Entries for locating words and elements
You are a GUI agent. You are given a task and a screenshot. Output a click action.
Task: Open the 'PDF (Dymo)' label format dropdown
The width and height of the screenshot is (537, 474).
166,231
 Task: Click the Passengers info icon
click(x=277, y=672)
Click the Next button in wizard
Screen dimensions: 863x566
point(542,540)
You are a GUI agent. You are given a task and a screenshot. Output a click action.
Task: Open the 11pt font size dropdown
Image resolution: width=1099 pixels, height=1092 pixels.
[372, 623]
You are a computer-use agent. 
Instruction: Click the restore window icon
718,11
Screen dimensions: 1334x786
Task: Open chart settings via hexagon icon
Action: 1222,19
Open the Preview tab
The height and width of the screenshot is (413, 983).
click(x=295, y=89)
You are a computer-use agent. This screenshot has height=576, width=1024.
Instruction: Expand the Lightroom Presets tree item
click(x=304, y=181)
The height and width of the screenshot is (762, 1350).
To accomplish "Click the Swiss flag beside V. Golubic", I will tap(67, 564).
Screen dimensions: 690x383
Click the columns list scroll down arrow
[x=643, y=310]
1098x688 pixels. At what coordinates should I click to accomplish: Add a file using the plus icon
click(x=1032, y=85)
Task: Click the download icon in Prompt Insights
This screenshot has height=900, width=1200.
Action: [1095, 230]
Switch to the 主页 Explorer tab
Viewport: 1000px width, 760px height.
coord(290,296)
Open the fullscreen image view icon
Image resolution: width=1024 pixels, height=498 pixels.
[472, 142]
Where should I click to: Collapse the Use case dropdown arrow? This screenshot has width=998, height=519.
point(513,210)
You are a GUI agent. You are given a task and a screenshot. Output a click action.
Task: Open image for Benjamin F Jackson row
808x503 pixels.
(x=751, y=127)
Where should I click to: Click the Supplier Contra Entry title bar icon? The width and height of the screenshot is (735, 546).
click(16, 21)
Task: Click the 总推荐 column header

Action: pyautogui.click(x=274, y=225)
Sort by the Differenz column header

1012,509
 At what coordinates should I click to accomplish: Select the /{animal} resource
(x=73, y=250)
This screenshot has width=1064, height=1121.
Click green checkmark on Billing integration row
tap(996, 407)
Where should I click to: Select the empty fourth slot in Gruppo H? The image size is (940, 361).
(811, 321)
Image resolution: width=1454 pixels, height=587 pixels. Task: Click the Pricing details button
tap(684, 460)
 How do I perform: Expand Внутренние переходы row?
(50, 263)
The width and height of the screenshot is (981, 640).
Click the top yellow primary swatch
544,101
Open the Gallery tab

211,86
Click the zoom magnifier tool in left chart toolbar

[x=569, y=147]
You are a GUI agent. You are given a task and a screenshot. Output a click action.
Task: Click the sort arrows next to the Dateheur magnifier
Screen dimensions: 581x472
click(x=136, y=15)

REQUEST: Render all the items above as a Markdown table with the columns Row and Line. Give each non-blank line its own numbered row and leave the blank lines out.

ANSWER TO THE TASK:
| Row | Line |
|---|---|
| 1 | You are a GUI agent. You are given a task and a screenshot. Output a click action. |
| 2 | Task: Open the 'PDF (Dymo)' label format dropdown |
| 3 | The width and height of the screenshot is (537, 474). |
| 4 | 166,231 |
| 5 |  Task: Click the Passengers info icon |
| 6 | click(x=277, y=672) |
| 7 | Click the Next button in wizard |
| 8 | Screen dimensions: 863x566 |
| 9 | point(542,540) |
| 10 | You are a GUI agent. You are given a task and a screenshot. Output a click action. |
| 11 | Task: Open the 11pt font size dropdown |
| 12 | Image resolution: width=1099 pixels, height=1092 pixels. |
| 13 | [372, 623] |
| 14 | You are a computer-use agent.  |
| 15 | Instruction: Click the restore window icon |
| 16 | 718,11 |
| 17 | Screen dimensions: 1334x786 |
| 18 | Task: Open chart settings via hexagon icon |
| 19 | Action: 1222,19 |
| 20 | Open the Preview tab |
| 21 | The height and width of the screenshot is (413, 983). |
| 22 | click(x=295, y=89) |
| 23 | You are a computer-use agent. This screenshot has height=576, width=1024. |
| 24 | Instruction: Expand the Lightroom Presets tree item |
| 25 | click(x=304, y=181) |
| 26 | The height and width of the screenshot is (762, 1350). |
| 27 | To accomplish "Click the Swiss flag beside V. Golubic", I will tap(67, 564). |
| 28 | Screen dimensions: 690x383 |
| 29 | Click the columns list scroll down arrow |
| 30 | [x=643, y=310] |
| 31 | 1098x688 pixels. At what coordinates should I click to accomplish: Add a file using the plus icon |
| 32 | click(x=1032, y=85) |
| 33 | Task: Click the download icon in Prompt Insights |
| 34 | This screenshot has height=900, width=1200. |
| 35 | Action: [1095, 230] |
| 36 | Switch to the 主页 Explorer tab |
| 37 | Viewport: 1000px width, 760px height. |
| 38 | coord(290,296) |
| 39 | Open the fullscreen image view icon |
| 40 | Image resolution: width=1024 pixels, height=498 pixels. |
| 41 | [472, 142] |
| 42 | Where should I click to: Collapse the Use case dropdown arrow? This screenshot has width=998, height=519. |
| 43 | point(513,210) |
| 44 | You are a GUI agent. You are given a task and a screenshot. Output a click action. |
| 45 | Task: Open image for Benjamin F Jackson row |
| 46 | 808x503 pixels. |
| 47 | (x=751, y=127) |
| 48 | Where should I click to: Click the Supplier Contra Entry title bar icon? The width and height of the screenshot is (735, 546). |
| 49 | click(16, 21) |
| 50 | Task: Click the 总推荐 column header |
| 51 | Action: pyautogui.click(x=274, y=225) |
| 52 | Sort by the Differenz column header |
| 53 | 1012,509 |
| 54 |  At what coordinates should I click to accomplish: Select the /{animal} resource |
| 55 | (x=73, y=250) |
| 56 | This screenshot has width=1064, height=1121. |
| 57 | Click green checkmark on Billing integration row |
| 58 | tap(996, 407) |
| 59 | Where should I click to: Select the empty fourth slot in Gruppo H? The image size is (940, 361). |
| 60 | (811, 321) |
| 61 | Image resolution: width=1454 pixels, height=587 pixels. Task: Click the Pricing details button |
| 62 | tap(684, 460) |
| 63 |  How do I perform: Expand Внутренние переходы row? |
| 64 | (50, 263) |
| 65 | The width and height of the screenshot is (981, 640). |
| 66 | Click the top yellow primary swatch |
| 67 | 544,101 |
| 68 | Open the Gallery tab |
| 69 | 211,86 |
| 70 | Click the zoom magnifier tool in left chart toolbar |
| 71 | [x=569, y=147] |
| 72 | You are a GUI agent. You are given a task and a screenshot. Output a click action. |
| 73 | Task: Click the sort arrows next to the Dateheur magnifier |
| 74 | Screen dimensions: 581x472 |
| 75 | click(x=136, y=15) |